• Media type: Doctoral Thesis; Electronic Thesis; E-Book
  • Title: Learning Representations for Generative Modeling of Human Dynamics
  • Contributor: Aksan, Emre [Author]; id_orcid0 000-0002-9836-9011 [Author]
  • Published: ETH Zurich, 2022
  • Language: English
  • DOI: https://doi.org/20.500.11850/578473; https://doi.org/10.3929/ethz-b-000578473
  • Keywords: Data processing ; 3D motion analysis ; Neural networks ; 3D Human reconstruction ; Generative models ; Temporal modeling ; computer science
  • Origination:
  • Footnote: Diese Datenquelle enthält auch Bestandsnachweise, die nicht zu einem Volltext führen.

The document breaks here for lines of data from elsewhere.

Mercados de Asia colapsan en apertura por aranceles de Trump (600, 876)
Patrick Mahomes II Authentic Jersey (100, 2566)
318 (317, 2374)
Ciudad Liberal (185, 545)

  • Description: Humans possess a comprehensive set of interaction capabilities at various levels of abstraction including physical activities, verbal and non-verbal cues, and abstract communication skills to interact with the physical world, express ourselves, and communicate with others. In the quest of digitizing humans, we must seek answers to the problems of how to represent humans and how to establish human-like interactions on digital mediums. A critical issue is that human activities exhibit complex and rich dynamic behavior that is non-linear, time-varying, and context-dependent, which are quantities that are typically infeasible to rigorously define. In this thesis, we are primarily interested in modeling complex processes like how humans look, move, and communicate and in generating novel samples that are similar to the ones performed by humans. To do so, we propose using the deep generative modeling framework, which is capable of learning the underlying data generation process directly from observations. Over the course of this thesis, we showcase generative modeling strategies at various levels of abstraction and demonstrate how they can be used to model humans and synthesize plausible and realistic interactions. Specifically, we present three problems that are different in modality and complexity, yet related in terms of the modeling strategies. We first introduce the task of modeling free-form human actions like drawings and handwritten text. Our work focuses on personalization and generalization concepts by learning latent representations of writing style or drawing content. Second, we present the 3D human motion modeling task, where we aim to learn spatio-temporal representations to capture motion dynamics for both accurate short-term and plausible long-term motion predictions. Finally, we focus on learning an expressive representation space for the synthesis and animation of photo-realistic face avatars. Our proposed model is able to create a personalized 3D avatar from rich training data and animate it via ...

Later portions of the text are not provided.